→ EXCERPT:

^^^^^^^^

Most providers will recommend a biopsy of any distinct and persistent lump even if there is no abnormality on breast imaging.
A biopsy is the removal of a sample of tissue from the breast for examination under a microscope, and is the only way to tell if cancer is really present. Most biopsies are now performed by a radiologist in the Breast Imaging Center rather than by a surgeon in the operating room.
Which biopsy technique to use will depend upon the woman’s individual situation. Your provider will consider how suspicious the abnormal tissue is, how large the area is, where in the breast it is located, other medical problems you may have, and your personal preferences in making a recommendation.
Discuss the advantages and disadvantages of different biopsy types with your provider.
Types of Biopsy
Core biopsy is the preferred method to obtain a tissue sample of any suspicious lesion. Core biopsy may be performed with either ultrasound or mammographic guidance in the Breast Imaging Center, depending upon which technique reveals the lesion.
Virginia Mason has been performing the core biopsy procedure since 1993 and was among the first facilities in the Pacific Northwest to offer this more comfortable, less invasive, less costly technique for women.
An excisional biopsy is a surgical procedure to remove an entire breast abnormality, as well as a surrounding margin of normal-appearing breast tissue for microscopic examination. This procedure is usually performed in the operating room.
When a tumor cannot be felt by the surgeon, intraoperative ultrasound may be used to locate its position prior to a biopsy. Another option is mammographic- or ultrasound-guided wire localization performed on the day of the operation before the operation is performed. During this procedure, the radiologist guides a thin wire into the breast tissue to pinpoint the area of concern. Once the tumor is removed, the pathologist examines the tissue and an x-ray of the tissue may be taken to ensure that the tumor has been removed with a rim of normal tissue around it.
The tissue sample taken during the biopsy is sent to a pathologist who examines the tissue under a microscope, looking for cells that show signs of cancer.
If cancer is found, the pathology report will identify aspects of the tumor’s characteristics that are important in determining the type of treatment that is right for you. Ask your provider to tell you what each item in the report means, including:
- Size and location of the tumor: Size is reported in centimeters or millimeters.
- Margins: This description will indicate if there is a rim of normal tissue around the tumor.
- Type of tumor: A tumor will be described by type, such as ductal or lobular, and also as invasive (capable of spreading) or noninvasive (also called in situ).
- Grade of the tumor cells: The grade is an indication of how fast cancer cells divide. Grade I is least aggressive. Grade III is most aggressive.
- Estrogen and progesterone receptor status: Receptors are molecules that are a part of cells. Normal breast cells and some breast cancer cells have receptors that recognize estrogen and progesterone. Often, breast cancers that contain estrogen and progesterone receptors are referred to as ER-positive and PR-positive tumors. This may affect the type of treatment a woman receives.
Women with ER-positive and PR-positive tumors are more likely to respond to treatment with the drug tamoxifen, which blocks the effects of estrogen in the breast. While estrogen has not been found to cause cancer, it may stimulate the growth of breast cancer cells. Thus tamoxifen is often described as an “anti-estrogen.”
- Her-2/neu oncogene: Approximately 30 percent of breast tumors have excessive amounts of this oncogene. Oncogenes are specific stretches of DNA that, when activated in the wrong way, contribute to the transformation of normal cells into malignant ones.
Tumors with the Her-2/neu oncogene may be a more aggressive type of cancer and may direct your oncologist to recommend particular types of chemotherapy.

^^^^^^^^

→ YOUR TASK: From the breast biopsy text, output the passage from "Virginia Mason has" up to and including "technique for women.", copied word for word. Work only from the breast biopsy text, without other sources.

→ EXTRACTED ENTRIES:
^^^^^^^^

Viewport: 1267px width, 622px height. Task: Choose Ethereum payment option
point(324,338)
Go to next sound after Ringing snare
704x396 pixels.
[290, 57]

^^^^^^^^

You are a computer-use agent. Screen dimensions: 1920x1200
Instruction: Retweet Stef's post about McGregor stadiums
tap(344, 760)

^^^^^^^^

→ TASK RESPONSE:
Virginia Mason has been performing the core biopsy procedure since 1993 and was among the first facilities in the Pacific Northwest to offer this more comfortable, less invasive, less costly technique for women.